Entrée Libre a rencontré pour vous, Nasima Abibi, originaire de l’Afghanistan et membre de la communauté afghane de Sherbrooke. Nasima habite ici depuis neuf ans avec son époux et ses quatre enfants.
Pour tout dire, la famille Abibi est en exil depuis 13 ans. En effet, la guerre qui sévissait en Afghanistan, lors de l’invasion russe en 88-89, a précipité leur départ. Jugeant qu’il était trop dangereux d’y élever leur famille, les Abibi se sont réfugiés en Inde où ils ont vécu quatre ans.

Depuis que ce pays est sur la sellette, nous avons appris que la population était composée de nombreuses tribus. Nasima nous rappelle qu’avant même le début de la guerre civile, des affrontements tribaux avaient lieu régulièrement.
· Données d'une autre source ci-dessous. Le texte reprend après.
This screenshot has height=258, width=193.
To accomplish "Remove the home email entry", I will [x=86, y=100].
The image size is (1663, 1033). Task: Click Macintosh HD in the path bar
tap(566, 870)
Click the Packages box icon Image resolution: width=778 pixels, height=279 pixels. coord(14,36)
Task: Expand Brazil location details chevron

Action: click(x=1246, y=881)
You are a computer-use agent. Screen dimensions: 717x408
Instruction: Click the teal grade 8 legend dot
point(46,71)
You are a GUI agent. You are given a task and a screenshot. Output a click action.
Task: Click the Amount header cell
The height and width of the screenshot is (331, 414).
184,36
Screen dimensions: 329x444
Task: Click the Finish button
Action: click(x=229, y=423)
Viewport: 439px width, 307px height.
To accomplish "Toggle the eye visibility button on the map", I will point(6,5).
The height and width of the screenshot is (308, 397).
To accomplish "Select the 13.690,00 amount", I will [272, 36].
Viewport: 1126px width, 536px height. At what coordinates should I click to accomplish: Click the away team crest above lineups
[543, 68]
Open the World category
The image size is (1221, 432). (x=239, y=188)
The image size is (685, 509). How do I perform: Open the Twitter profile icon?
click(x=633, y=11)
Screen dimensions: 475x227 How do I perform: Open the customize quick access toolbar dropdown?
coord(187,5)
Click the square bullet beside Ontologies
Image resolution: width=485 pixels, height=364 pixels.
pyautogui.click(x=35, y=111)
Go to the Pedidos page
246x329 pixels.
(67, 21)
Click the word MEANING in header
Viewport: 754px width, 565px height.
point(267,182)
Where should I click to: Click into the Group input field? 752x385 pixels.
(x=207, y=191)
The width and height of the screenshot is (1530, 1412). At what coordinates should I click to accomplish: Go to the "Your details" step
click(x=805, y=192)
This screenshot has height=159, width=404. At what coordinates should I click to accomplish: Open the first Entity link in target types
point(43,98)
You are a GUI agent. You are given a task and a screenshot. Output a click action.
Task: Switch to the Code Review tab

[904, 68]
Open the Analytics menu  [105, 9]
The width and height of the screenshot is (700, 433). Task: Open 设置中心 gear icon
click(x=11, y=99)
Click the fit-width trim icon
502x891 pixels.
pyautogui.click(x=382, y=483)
Avec l’arrivée des talibans au pouvoir, cela s’est accentué. Ils ont aboli l’éducation obligatoire à partir de l’âge de sept ans, et ce, dans tous les villages. Ils ont fait de même dans les villes. Aujourd’hui, tout est à refaire.
Selon elle, le pouvoir exercé par un régime islamiste fait regretter à plusieurs le régime républicain du Dr. Nagibullah instauré en 1973. Aujourd’hui, Nasima regarde son pays et ressent une bien grande tristesse et beaucoup d’inquiétude, surtout pour les enfants. Elle voit bien que son pays est dévasté. Elle s’interroge sur les bombardements américains sur les montagnes afghanes qui tuent beaucoup de civils, mettent en péril la génération future et compromettent la reprise de l’activité agricole au pied des montagnes.
Un peuple courageux
Nasima sait que son peuple est courageux et qu’il s’est relevé souvent dans le passé suite à des guerres ou des sécheresses. Cette fois-ci, elle se demande comment il pourra faire pour reconstruire son pays et s’en sortir.
Nasima Abibi ne sait pas encore si elle peut faire confiance au Comité d’unité nationale provisoire car la situation lui semble trop tendue. Même si elle se réjouit de la présence de deux femmes sur ce comité, dont Sima Samar*, qui a été nommée ministre de la Condition féminine, elle a peur et dit craindre que les Américains profitent de leur présence en sol afghan pour « prendre » le pays, c’est-à-dire, « s’approprier » les ressources premières dont les pierres précieuses et les mines de cuivre au Nord. Pour cela et pour tout le reste, nous comprenons et partageons son inquiétude.
*Sima Samar : Femme héroïque qui, à la barbe des talibans, a mis sur pied écoles et hôpitaux. Elle était de passage au Canada lors qu’elle a appris sa nomination.